Among the films screened under the Contemporary World Cinema Films category are two psychological dramas from two internationally-acclaimed names in Turkish cinema, Yeşim Ustaoğlu and Zeki Demirkubuz. Ustaoğlu’s “Tereddüt” (Clair Obscur) will have its world premiere on Sept. 10, and Demirkubuz’s “Kor” (Ember) will meet the international festival circuit at TIFF.

“Tereddüt” intercuts between the stories of two women on opposite sides of the social spectrum, living in the same city. Şehnaz (Funda Eryiğit) is a psychiatrist with a live-in boyfriend, a relationship that looks on the surface one of equals. Elmas (Ecem Uzun), on the other hand, is trapped in a traditional marriage defined by household chores, unwanted sex and oppression from not only her husband, but her mother-in-law as well.

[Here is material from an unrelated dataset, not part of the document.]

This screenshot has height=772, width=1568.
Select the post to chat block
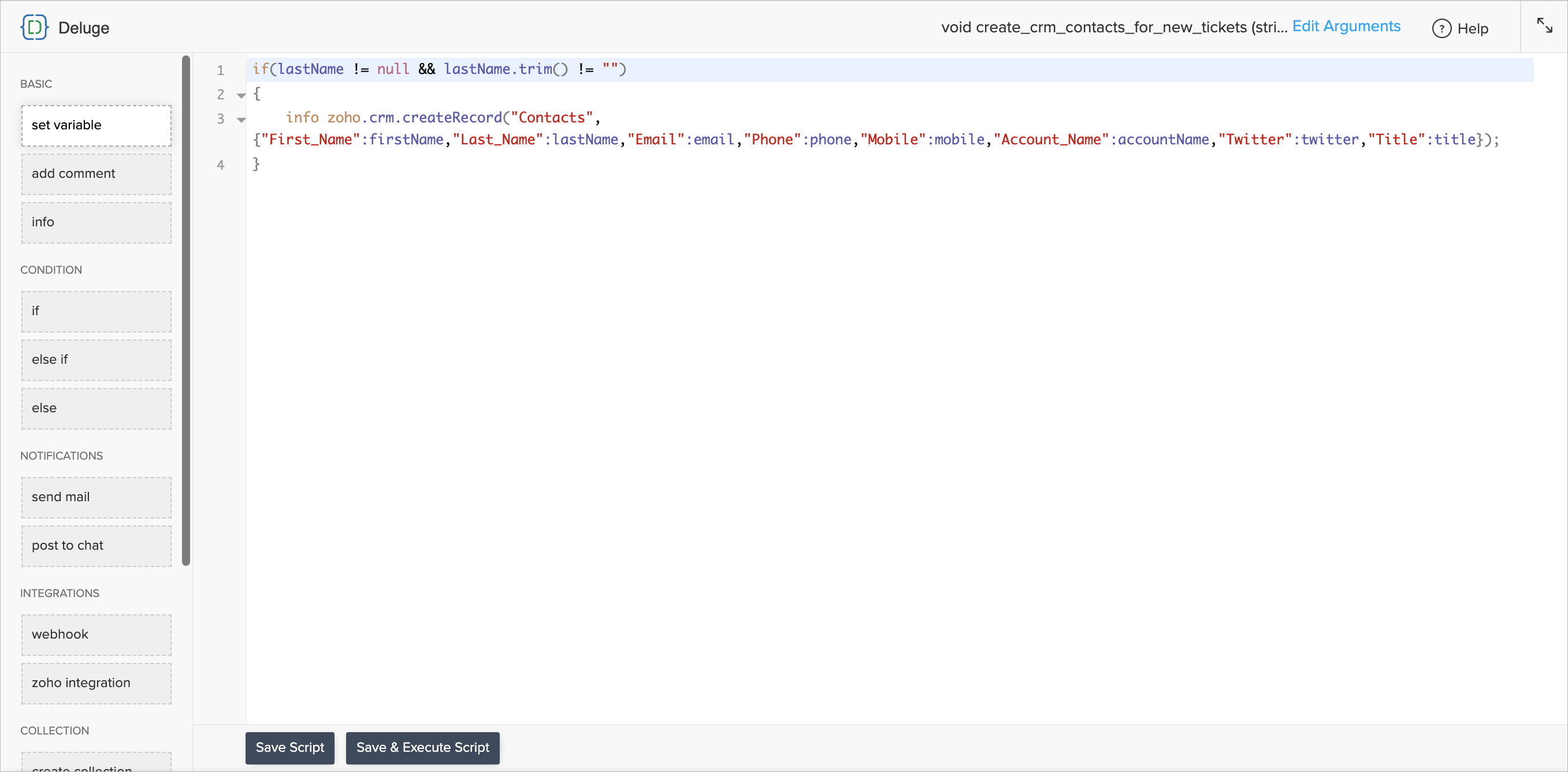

“As Ustaoğlu intercuts and eventually intersects Şehnaz and Elmas’s stories, we begin to understand that their lives may have more in common than it appears at first glance,” writes Kerri Craddock for TIFF’s website. “By turns pensive and dramatic – even violent – the film asks us to consider the true meaning of liberty.”


Two auteurs in Toronto

The movie that brought Ustaoğlu international recognition was 1999’s “Güneşe Yolculuk” (Journey to the Sun). The haunting look at the Kurdish problem through the eyes of a young Turkish man mistaken as a Kurd went on to win the Best European Film award and the Peace Prize at the Berlin Film Festival.

Her 2008 “Pandora’nın Kutusu” (Pandora’s Box), the story of three middle-aged children as they journey to their hometown and to their mother suffering from Alzheimer’s, won Best Film and Best Actress awards at San Sebastian. And her latest “Araf” (Somewhere in Between) of 2012, a coming-of-age story, competed for the Horizons Award in Venice. 

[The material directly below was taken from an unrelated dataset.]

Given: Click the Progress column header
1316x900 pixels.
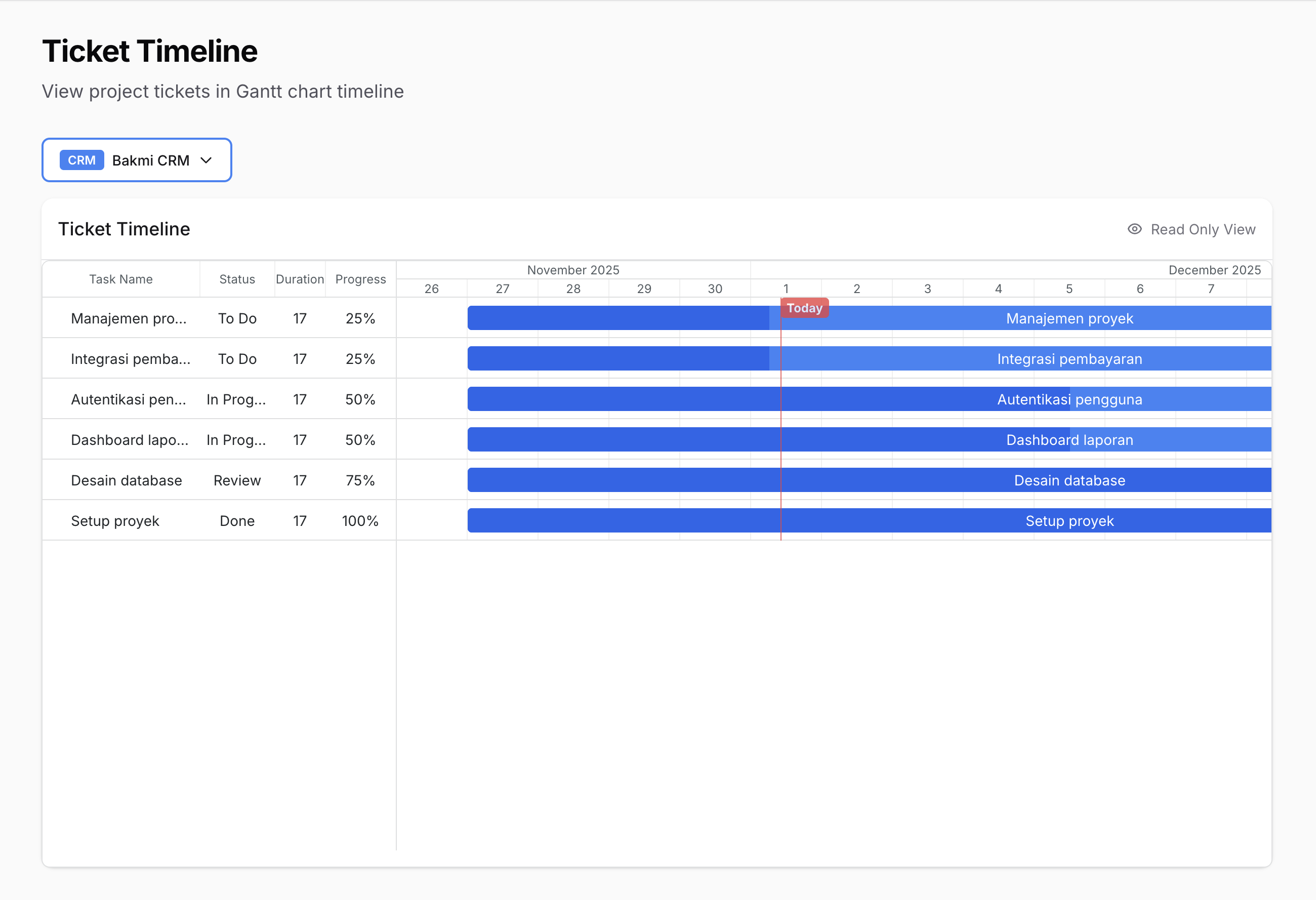Looking at the screenshot, I should click(x=360, y=279).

With a die-hard cult following, auteur Zeki Demirkubuz forays into familiar themes in his latest “Kor,” with protagonists in a moral conundrum, hovering guilt and the darkness in mundane, as everyday lives once again take the backbone of the film. After her husband Cemal (Caner Cindoruk) is arrested in Romania, Emine (Aslıhan Gürbüz) finds herself trying to make ends meet working as a seamstress, with a child in need of surgery. Then Cemal’s former boss (Taner Birsel) enters the scene, ready to help her financially and emotionally. The film takes a darker turn when the jealous husband returns.

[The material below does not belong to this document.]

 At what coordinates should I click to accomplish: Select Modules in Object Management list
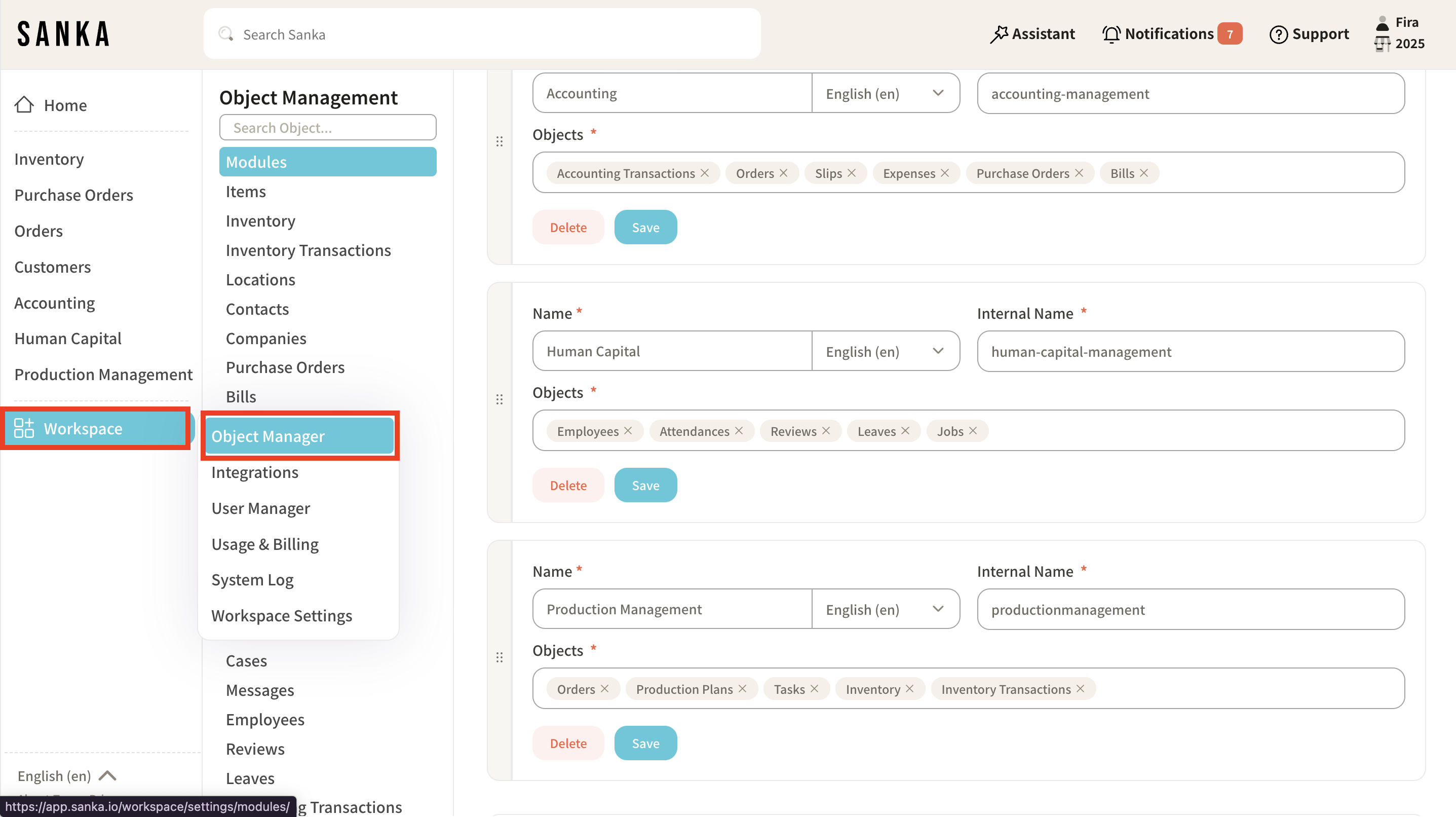coord(327,162)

Director Demirkubuz’s classics of late 1990s and early 2000s, inspired by Dostoyevsky and Camus, like “Masumiyet” (Innocence), “Üçüncü Sayfa” (Third Page) or “İtiraf” (Confession), portrayed lost lives in a lost city to harrowing effects. The first two parts of his trilogy “Mental Minefields: The Dark Tales,” “Yazgı” (Fate) and “İtiraf,” were shown at the Cannes Film Festival’s “Un Certain Regard” section in 2002.


Turkish films in Montreal

More Turkish films will be competing further east in Canada, at the 40th Montreal World Film Festival, running until Sept. 5. Four films will compete in the festival, with Seren Yüce’s anticipated sophomore feature “Rüzgarda Salınan Nilüfer” (The Swaying Waterlily) competing in World Film Competition and female directors Hande Gözde Kural’s “Toz” (Dust) and Görkem Yeltan’s “Yemekteydik ve Karar Verdim” (We Were Dining and I Decided) competing in the First Films section, as well as Can Yücel’s “Yaktın Beni” (You’ve Burnt Me) competing in the Regard section.

With his 2010 debut feature “Çoğunluk” (Majority), Yüce had wowed audiences and critics alike, winning the Lion of the Future award at Venice, among others. In “Rüzgarda Salınan Nilüfer,” he directs his camera at an urban, upscale couple in their 40s who have forgotten how to communicate and how to bring meaning to their lives. Songül Öden and Tolga Tekin star in the movie.

Gözde Kural’s debut feature “Toz” tells the story of Azra (Öykü Karayel), a young woman from Afghanistan, but born and raised in Istanbul, who takes on the dangerous mission of fulfilling her mother’s wish to be buried in her home country. Despite her siblings’ objections, Azra takes on the journey that will change her life. 

Full-fledged, rounded Turkish female characters will take to the screens in Canada in the coming weeks.